2017年10月24日(火)から2018年1月8日(月・祝)にかけて東京都美術館で開催される「ゴッホ展 めぐりゆく夢」の報道発表会が、3月14日に行われました。今回はその様子をレポートいたします。
ファン・ゴッホが生まれた1853年は、日本においては奇しくも黒船来航の年にあたります。1886年にパリに移り住み、さまざまな刺激を受けながら、自らの絵画表現を模索していったゴッホ。そこで大きな役割を果たしたのが、日本の浮世絵でした。
ゴッホは浮世絵から構図、色彩を学び取るだけでなく、日本の美術作品、日本を紹介する文章などに触れ、理想郷としての「日本」のイメージを醸成させていきました。
1890年、ゴッホはオーヴェールの地で亡くなりますが、そこで「夢」は終わりません。数十年の時を経て、今度は日本の画家たちがゴッホに関心を持ち、次々にオーヴェールの地に訪れたのです。
「ゴッホ展 めぐりゆく夢」は、過去において開催された「ゴッホ展」の中でも初となる、オランダのファン・ゴッホ美術館との国際共同プロジェクトとなります。本展覧会は、2部構成でファン・ゴッホと日本の相互の関係にスポットをあて、その影響を双方向から検証します。
第1部 ファン・ゴッホのジャポニスム
第一部では、国内外のコレクションから厳選したファン・ゴッホ作品40点と、同時代の画家の作品や浮世絵など約50点を展示。日本美術がファン・ゴッホに与えた影響をさまざまな角度から検証します。
ファン・ゴッホは画商ビングの店で大量の浮世絵を見て、その質の高さ、鮮やかな色彩に魅せられます。ゴッホはパリで印象派の影響を受け、明るい画風の作品を描いていましたが、浮世絵を模写することで、さらに革新的な独自の絵画を生み出していきました。
1888年、ゴッホは南仏のアルルへと赴きます。ゴッホはこのアルルに憧れの日本を重ね合わせ、「画家たちの天国以上、まさに日本そのものだ」と表現しました。

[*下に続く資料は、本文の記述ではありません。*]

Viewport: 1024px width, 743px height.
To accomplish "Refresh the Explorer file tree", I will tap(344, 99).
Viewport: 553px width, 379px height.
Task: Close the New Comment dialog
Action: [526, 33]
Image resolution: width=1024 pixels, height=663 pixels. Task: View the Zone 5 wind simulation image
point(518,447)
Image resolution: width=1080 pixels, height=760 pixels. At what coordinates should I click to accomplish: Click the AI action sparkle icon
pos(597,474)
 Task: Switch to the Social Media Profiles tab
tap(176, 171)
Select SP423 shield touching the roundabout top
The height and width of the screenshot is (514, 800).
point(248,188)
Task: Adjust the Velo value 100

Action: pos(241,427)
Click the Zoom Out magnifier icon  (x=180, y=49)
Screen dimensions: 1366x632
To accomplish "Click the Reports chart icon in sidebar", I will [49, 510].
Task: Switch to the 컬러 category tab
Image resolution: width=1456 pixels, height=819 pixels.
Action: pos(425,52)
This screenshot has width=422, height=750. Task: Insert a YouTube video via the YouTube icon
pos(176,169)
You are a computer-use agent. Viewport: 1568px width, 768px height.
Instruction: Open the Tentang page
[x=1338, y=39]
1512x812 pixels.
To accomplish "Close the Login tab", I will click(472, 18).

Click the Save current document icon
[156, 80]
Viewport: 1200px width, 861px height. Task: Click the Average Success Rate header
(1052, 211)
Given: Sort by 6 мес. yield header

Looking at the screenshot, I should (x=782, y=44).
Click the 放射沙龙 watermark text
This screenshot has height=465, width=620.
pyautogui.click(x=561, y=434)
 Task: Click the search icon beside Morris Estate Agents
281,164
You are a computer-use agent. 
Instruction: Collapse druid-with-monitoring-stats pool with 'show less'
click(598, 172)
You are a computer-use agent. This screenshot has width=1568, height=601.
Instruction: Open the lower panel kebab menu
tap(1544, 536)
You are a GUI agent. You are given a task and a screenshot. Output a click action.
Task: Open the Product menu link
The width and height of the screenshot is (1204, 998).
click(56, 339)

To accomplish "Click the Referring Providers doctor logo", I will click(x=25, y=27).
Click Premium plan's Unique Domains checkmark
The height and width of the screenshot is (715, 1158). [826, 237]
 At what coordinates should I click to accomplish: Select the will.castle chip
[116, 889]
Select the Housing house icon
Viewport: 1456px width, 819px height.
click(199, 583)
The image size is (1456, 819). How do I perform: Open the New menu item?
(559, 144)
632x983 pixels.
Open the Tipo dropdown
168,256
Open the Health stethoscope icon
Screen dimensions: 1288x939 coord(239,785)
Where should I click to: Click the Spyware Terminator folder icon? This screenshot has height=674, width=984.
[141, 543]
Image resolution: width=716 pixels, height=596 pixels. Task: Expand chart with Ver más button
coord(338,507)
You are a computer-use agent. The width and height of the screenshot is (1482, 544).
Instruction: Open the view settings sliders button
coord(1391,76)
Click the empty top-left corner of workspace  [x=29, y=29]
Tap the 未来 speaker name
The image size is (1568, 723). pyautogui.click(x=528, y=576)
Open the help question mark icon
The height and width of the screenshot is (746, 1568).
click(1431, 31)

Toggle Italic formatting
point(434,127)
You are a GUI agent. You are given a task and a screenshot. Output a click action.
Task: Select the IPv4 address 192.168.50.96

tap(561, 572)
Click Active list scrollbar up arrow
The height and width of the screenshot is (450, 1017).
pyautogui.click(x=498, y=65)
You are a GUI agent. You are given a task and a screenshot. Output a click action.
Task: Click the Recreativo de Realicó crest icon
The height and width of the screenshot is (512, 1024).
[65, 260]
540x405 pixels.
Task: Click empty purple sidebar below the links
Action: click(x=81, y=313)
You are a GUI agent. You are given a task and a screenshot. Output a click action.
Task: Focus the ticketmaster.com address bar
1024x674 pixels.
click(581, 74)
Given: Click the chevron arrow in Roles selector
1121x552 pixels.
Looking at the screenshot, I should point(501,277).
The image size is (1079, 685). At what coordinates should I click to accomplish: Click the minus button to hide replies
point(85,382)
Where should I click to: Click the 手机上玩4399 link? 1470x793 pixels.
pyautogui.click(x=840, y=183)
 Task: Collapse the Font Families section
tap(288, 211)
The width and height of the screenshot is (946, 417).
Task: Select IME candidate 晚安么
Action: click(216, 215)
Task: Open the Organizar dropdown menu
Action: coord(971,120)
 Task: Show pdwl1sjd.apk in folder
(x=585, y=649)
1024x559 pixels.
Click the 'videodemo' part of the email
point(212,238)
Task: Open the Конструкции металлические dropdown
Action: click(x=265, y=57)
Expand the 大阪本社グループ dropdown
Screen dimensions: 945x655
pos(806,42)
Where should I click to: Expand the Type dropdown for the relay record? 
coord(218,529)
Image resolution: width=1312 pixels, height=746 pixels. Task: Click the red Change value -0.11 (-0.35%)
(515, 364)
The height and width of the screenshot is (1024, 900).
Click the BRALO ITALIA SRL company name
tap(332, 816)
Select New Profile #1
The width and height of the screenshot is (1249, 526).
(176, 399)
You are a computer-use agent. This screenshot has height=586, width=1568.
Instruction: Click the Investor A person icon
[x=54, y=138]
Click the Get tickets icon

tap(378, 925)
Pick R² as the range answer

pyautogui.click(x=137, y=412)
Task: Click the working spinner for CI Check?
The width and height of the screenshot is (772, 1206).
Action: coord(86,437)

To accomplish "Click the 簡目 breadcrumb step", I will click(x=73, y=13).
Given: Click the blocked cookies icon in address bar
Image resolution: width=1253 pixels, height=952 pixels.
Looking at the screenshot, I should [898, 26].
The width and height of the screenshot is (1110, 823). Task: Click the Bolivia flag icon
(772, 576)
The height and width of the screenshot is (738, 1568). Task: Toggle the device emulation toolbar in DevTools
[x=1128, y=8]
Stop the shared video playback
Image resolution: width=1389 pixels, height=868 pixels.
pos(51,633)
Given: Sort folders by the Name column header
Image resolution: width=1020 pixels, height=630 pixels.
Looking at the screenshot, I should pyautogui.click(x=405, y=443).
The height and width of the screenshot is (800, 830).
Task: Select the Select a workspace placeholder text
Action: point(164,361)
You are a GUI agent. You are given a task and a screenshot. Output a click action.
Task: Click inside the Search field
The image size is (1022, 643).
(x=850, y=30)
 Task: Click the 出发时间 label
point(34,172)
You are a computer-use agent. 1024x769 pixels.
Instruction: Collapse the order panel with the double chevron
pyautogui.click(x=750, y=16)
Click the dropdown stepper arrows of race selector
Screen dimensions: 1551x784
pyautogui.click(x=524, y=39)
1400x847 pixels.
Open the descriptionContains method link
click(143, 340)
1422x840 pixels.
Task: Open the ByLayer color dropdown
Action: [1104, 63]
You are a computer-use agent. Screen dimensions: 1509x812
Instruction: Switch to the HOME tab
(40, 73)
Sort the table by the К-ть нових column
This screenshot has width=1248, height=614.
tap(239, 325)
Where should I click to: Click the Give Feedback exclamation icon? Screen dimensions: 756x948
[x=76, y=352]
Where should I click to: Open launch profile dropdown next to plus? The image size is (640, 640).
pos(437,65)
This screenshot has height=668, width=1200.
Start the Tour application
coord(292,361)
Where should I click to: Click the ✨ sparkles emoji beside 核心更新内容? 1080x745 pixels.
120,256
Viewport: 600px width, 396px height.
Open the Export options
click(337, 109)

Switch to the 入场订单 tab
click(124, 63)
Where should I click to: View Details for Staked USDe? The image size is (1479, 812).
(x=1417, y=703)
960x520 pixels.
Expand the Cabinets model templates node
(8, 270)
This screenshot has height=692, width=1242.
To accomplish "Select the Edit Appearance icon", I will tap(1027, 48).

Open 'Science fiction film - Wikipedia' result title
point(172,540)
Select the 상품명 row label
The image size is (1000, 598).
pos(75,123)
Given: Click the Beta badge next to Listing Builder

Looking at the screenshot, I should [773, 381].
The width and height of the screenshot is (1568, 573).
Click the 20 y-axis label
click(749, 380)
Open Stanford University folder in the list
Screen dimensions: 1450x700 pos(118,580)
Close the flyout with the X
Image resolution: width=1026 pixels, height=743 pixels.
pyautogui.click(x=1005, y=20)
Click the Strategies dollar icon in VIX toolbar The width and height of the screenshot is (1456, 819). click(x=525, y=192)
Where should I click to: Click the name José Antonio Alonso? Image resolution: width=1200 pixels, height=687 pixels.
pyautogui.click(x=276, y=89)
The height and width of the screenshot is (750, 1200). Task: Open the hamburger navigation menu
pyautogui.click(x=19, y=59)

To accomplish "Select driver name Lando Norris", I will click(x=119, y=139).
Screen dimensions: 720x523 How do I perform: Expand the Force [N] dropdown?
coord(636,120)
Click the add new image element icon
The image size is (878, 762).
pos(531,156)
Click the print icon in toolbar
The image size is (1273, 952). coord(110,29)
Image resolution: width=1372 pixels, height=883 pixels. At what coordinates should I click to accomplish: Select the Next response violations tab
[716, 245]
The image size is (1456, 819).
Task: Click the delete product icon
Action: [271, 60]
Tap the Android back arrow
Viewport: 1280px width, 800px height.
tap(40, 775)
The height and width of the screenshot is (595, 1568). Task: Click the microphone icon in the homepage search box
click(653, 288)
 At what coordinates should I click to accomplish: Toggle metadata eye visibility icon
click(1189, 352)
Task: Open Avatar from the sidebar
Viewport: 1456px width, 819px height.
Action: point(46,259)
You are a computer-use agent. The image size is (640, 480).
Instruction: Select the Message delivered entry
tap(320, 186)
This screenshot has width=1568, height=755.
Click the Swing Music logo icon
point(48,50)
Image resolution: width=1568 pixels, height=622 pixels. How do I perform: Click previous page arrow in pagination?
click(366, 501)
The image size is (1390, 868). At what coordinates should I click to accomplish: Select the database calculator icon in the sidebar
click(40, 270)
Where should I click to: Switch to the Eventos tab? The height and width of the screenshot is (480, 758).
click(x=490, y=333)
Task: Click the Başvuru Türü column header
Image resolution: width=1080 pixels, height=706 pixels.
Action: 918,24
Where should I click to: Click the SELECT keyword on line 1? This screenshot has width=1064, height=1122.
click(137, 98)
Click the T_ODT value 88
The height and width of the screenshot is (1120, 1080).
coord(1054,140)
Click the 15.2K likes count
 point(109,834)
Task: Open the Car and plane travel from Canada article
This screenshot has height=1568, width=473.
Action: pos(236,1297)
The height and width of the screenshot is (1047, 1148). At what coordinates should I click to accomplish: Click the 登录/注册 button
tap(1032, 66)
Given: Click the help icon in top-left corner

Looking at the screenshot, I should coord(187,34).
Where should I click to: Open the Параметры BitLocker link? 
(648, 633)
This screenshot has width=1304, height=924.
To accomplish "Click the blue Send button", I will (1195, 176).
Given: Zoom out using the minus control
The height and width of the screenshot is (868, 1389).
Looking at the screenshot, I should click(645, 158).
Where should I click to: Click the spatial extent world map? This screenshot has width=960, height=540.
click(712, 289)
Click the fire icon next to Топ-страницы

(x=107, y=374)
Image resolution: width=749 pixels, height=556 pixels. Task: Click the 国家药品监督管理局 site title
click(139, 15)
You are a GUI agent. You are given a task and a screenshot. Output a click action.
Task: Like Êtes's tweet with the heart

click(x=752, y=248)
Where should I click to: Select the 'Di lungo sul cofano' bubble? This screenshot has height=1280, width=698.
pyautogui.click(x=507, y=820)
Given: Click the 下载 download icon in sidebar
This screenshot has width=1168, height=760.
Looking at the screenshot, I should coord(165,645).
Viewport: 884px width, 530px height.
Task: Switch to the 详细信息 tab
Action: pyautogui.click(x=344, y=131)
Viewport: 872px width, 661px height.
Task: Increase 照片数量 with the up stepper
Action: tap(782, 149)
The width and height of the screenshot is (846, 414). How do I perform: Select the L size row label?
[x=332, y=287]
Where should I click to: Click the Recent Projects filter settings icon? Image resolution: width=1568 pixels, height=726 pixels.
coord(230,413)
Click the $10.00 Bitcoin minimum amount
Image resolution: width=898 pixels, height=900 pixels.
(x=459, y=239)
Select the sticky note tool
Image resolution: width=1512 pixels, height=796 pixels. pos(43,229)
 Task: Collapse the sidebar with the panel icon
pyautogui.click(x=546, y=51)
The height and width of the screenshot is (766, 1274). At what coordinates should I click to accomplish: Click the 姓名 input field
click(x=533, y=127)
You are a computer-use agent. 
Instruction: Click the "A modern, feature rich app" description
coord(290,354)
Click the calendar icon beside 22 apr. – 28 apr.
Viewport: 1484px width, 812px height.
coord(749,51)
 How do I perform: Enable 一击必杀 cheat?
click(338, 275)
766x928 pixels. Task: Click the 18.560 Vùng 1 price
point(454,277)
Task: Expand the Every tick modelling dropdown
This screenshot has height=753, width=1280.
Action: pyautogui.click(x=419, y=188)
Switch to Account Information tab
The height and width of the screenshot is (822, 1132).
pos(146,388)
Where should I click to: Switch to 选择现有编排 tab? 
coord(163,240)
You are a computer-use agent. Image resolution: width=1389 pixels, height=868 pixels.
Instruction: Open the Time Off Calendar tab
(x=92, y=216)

夏が訪れたアルルの明るい陽光の下、ゴッホの絵も浮世絵のように鮮やかな色で彩られます。
ゴッホの幸福な日々は、1888年12月の有名な「耳切り事件」により終焉を迎えます。同時に、立憲国家として富国強兵の道を選んだ日本は、世界から軍事的脅威とみなされるようになり、ユートピアとしての「日本」は終わりを告げました。
しかし、ゴッホの創作は続きます。日本の花鳥画を彷彿とさせる花と植物、力強い筆のタッチを使った独自の油彩画。「日本」はなお、ゴッホの中に息づいていたのです。
第2部日本人のファン・ゴッホ巡礼
第2部では、大正から昭和初期にかけてゴッホゆかりの地を訪れた日本人たちの「聖地巡礼」の足跡を、約90点の豊富な資料とともにたどります。
生前ほとんど売れなかった作品の多くは、ゴッホの最後を看取った医師ポール=フェルディナン・ガシェの元に残され、同名の息子がそれらを大切に守り伝えていました。そして、彼を慕う多くの日本人がその生の軌跡を求め、オーヴェールのガジェ家を訪れることになります。
世界初公開となる、ガジェ家に伝わる芳名録。1冊目の芳名録、記念すべき1人目の署名は、画家・黒田重太郎によるものです。
日本におけるフォーヴ運動で中心的な役割を果たした里見勝蔵や、佐伯祐三、前田寛治といった洋画家たちの署名も、芳名録に記されています。新たな日本画の創造を目指した彼らにとって、ゴッホの絵画はインスピレーションの源泉であり、近代的自我に目覚めた芸術家としての規範にもなったのです。
芳名録には、日本におけるファン・ゴッホ受容に大きな役割を果たした精神科医・式場龍三郎の名も。本展では、式場からガシェに贈られた手紙や写真などが展示され、その交流関係が紹介されます。
「ゴッホ展 めぐりゆく夢」は、まさに東西のゴッホ研究者たちによる長年の研究成果の結晶です。
ファン・ゴッホ美術館、プリンストン美術館といった世界の名だたる美術館の所蔵する作品、そして、一般的にはほとんど公開されることのない個人コレクションの作品などが一堂に会する、大変貴重な機会となります。
時空を超えて、ふたたび紡ぎ出されるゴッホの「夢」。私たち日本人にとっては、見逃せない展覧会となりそうです。
ぜひこの機会に、足を運んでみてはいかがでしょうか。